Le Président tunisien par intérim, Moncef Marzouki, a provoqué un incident diplomatique entre son pays et l’Egypte. L’ambassadeur d’Egypte à Tunis a été rappelé et les Emirats Arabe Unis menacent de suspendre leurs investissements en Tunisie. Mais qu’a donc fait le dirigeant tunisien ?
L’Egypte est remontée contre la Tunisie. Après des semaines de silence, le Président tunisien est sorti de son mutisme, non pas pour commenter les avancées politiques de son pays en proie à une crise depuis plus de deux mois, mais pour lancer un pavé en Egypte. En effet, à la tribune de l’Assemblée générale des Nations Unies le 26 septembre, Moncef Marzouki a épinglé l’armée égyptienne et l’a exhorté à libérer le Président destitué, Mohamed Morsi. Il a également appelé à la libération des « prisonniers politiques » (Frères musulmans, ndlr) alors que ces derniers sont en Egypte considérés comme des individus ayant incité au terrorisme et à la violence.

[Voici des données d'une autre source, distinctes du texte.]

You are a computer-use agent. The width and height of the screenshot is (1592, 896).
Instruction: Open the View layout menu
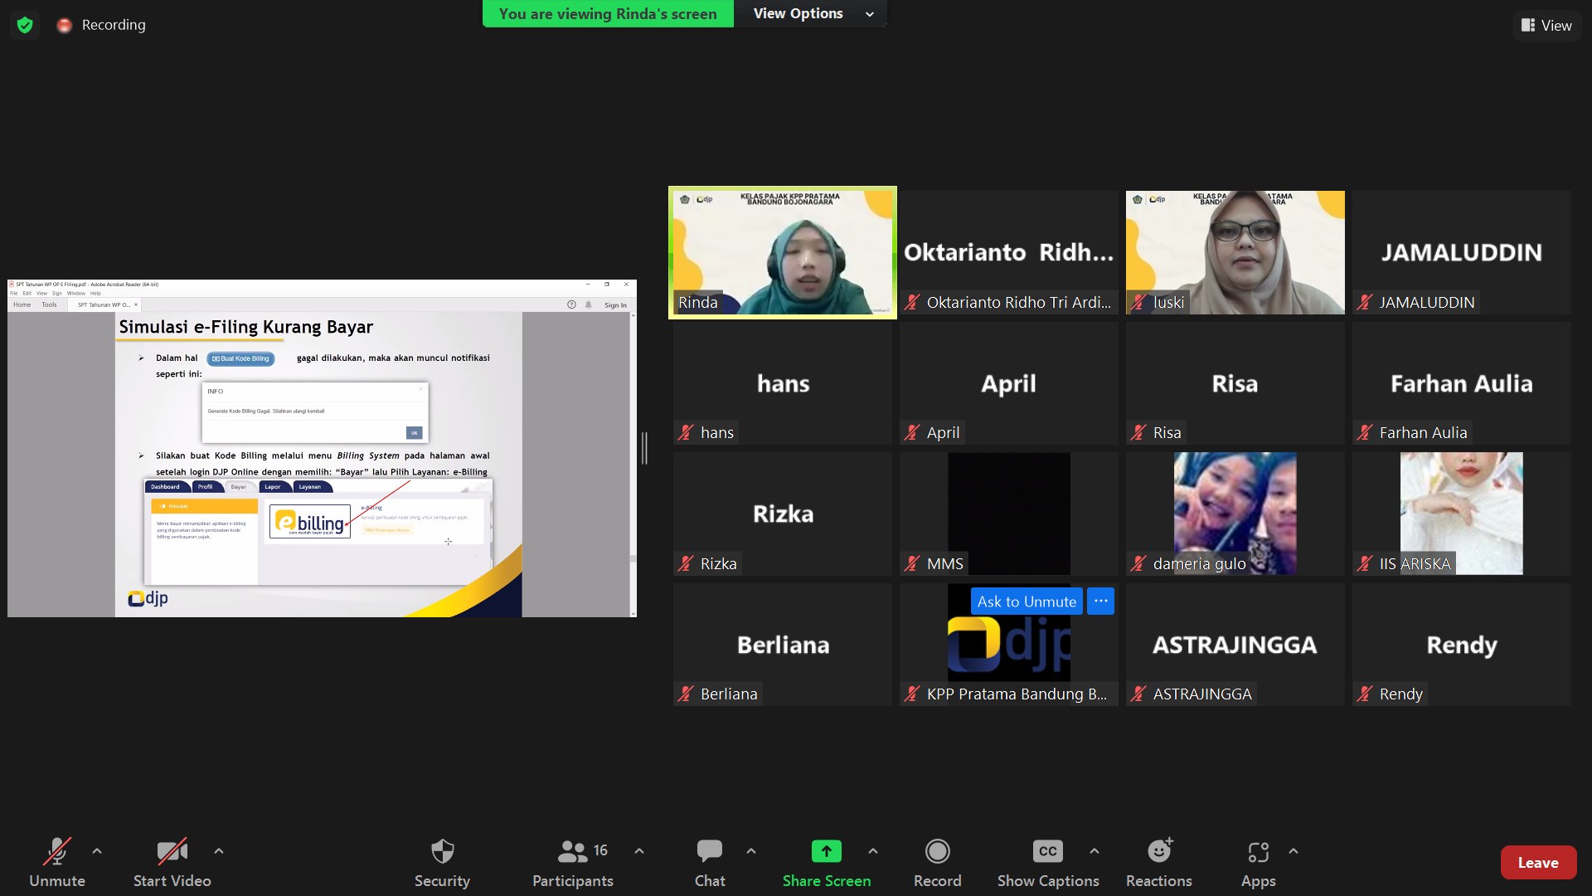point(1546,26)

Les autorités égyptiennes n’ont pas mis long feu à réagir. Ils perçoivent les propos du Président de la transition tunisienne comme une ingérence. Le ministère égyptien des Affaires étrangères a publié un communiqué où il rejette et condamne les propos de Moncef Marzouki qui, selon le communiqué, vont à l’encontre de la volonté du peuple égyptien.

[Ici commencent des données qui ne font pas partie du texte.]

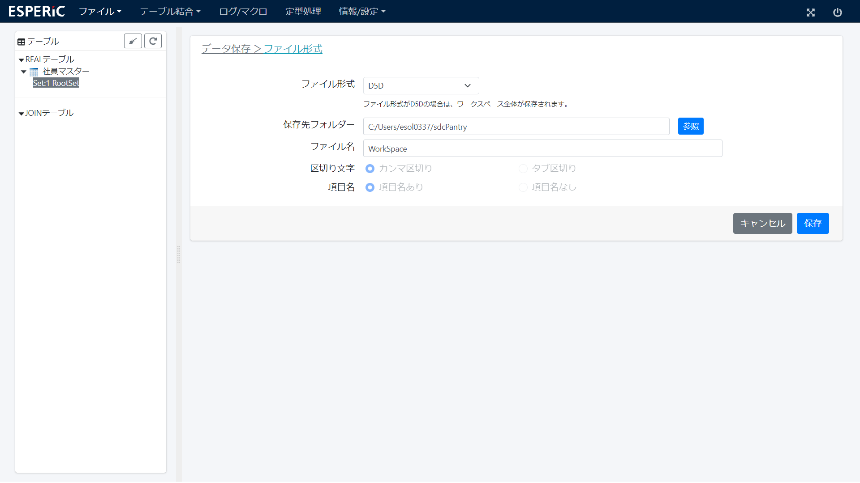Select the Set:1 RootSet tree item
The image size is (860, 483).
click(56, 83)
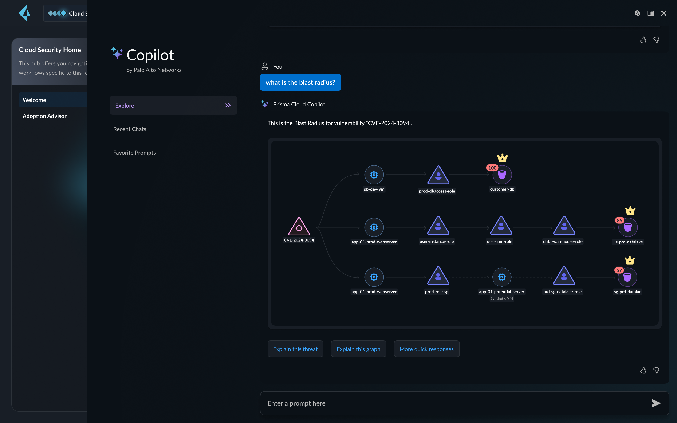Click Explain this threat button
The width and height of the screenshot is (677, 423).
click(x=295, y=349)
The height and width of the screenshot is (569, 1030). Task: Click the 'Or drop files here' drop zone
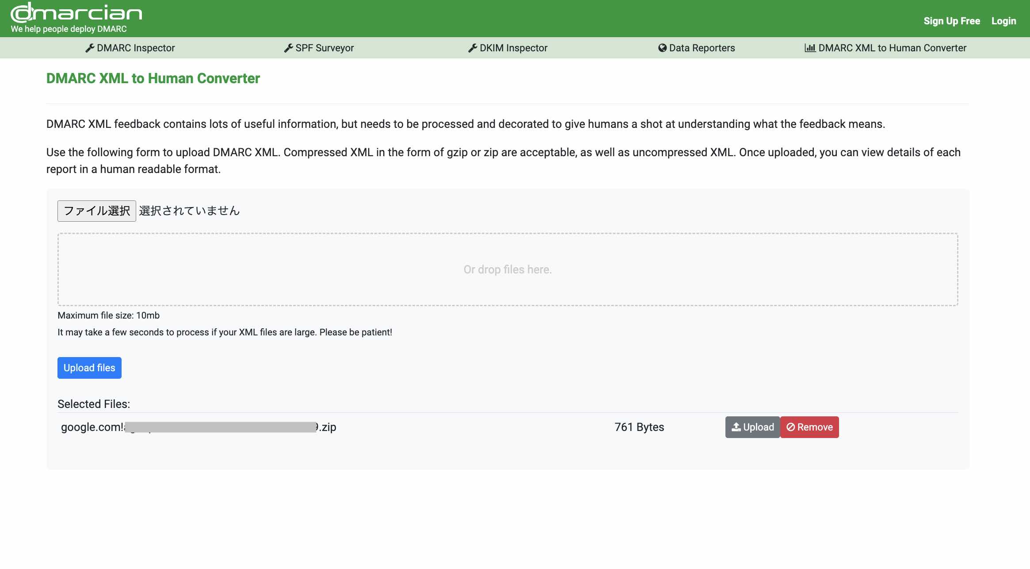(x=507, y=269)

La presse tunisienne aussi n’y va pas de main morte avec le dirigeant tunisien. Tunisienumerique.com écrit par exemple : « Notre président de la République est-il au moins au courant que le mouvement « Frères musulmans » est désormais dissout et que ses principaux leaders sont arrêtés, accusés et poursuivis pour des inculpations d’ordre pénales et non pour des motifs politiques (du moins selon la version officielle) ».
Pris en otage par les Frères musulmans
Le conseiller du président de la République, Azize Krichène, a tenté, ce mardi, de sauver la face de Marzouki. Il a affirmé que ce discours était une manière pour le Président de faire évoluer les positions en Egypte et de marquer son soutien au processus transitoire dans le pays, en raison des fortes similitudes avec la Tunisie. Force est de constater que la seule chose qu’a déclenchée Moncef Marzouki est l’ouverture d’une brèche, sans compter l’intrusion des Emirats Arabes dans le « malentendu » opposant ces deux pays d’Afrique du Nord. Les Emirats Arabes Unis ont d’ailleurs menacé de retirer leurs investissements de la Tunisie.
Mais les conséquences sont avant tout d’ordre diplomatiques, puisque l’Egypte a rappelé le 28 septembre son ambassadeur à Tunis. Rappelons que le Président tunisien avait fait les mêmes déclarations en juillet 2013. Mais à l’époque, probablement en raison de l’état critique de l’Egypte, les autorités n’avaient pas commenté les dires de Moncef Marzouki.
L’ancien ambassadeur d’Egypte à Tunis, Mokhles Kotb, s’est dit surpris des déclarations du Président tunisien qui devrait, selon lui, s’occuper des affaires internes de son pays et du peuple tunisien qui fait face « à un régime fasciste tant dénoncé du temps de Ben Ali ».
Dans des déclarations à l’agence de presse du Moyen Orient le 30 septembre, Mokhles Kotb s’est étonné que Moncef Marzouki soit encore à ce jour président de la République tunisienne. Selon lui, son discours à l’ONU prouve qu’il est pris en otage par l’Occident et les Frères musulmans qui lui dicteraient la politique à suivre, afin de se maintenir au pouvoir.